▶ Brief: Could you output each line below precisely as it stands, without the images?

▶ Records provided:
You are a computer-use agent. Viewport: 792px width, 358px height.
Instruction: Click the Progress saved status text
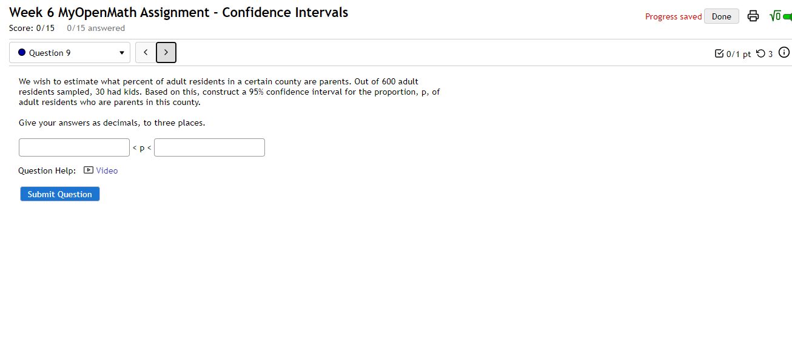[673, 16]
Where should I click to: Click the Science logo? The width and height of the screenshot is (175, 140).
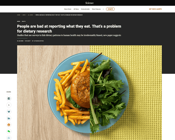pyautogui.click(x=89, y=3)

▶ Answer to the problem:
You are a computer-use agent. Viewport: 792px width, 358px height.
Instruction: Click the Progress saved status text
[673, 16]
Where should I click to: Click the Science logo? The width and height of the screenshot is (175, 140).
pyautogui.click(x=89, y=3)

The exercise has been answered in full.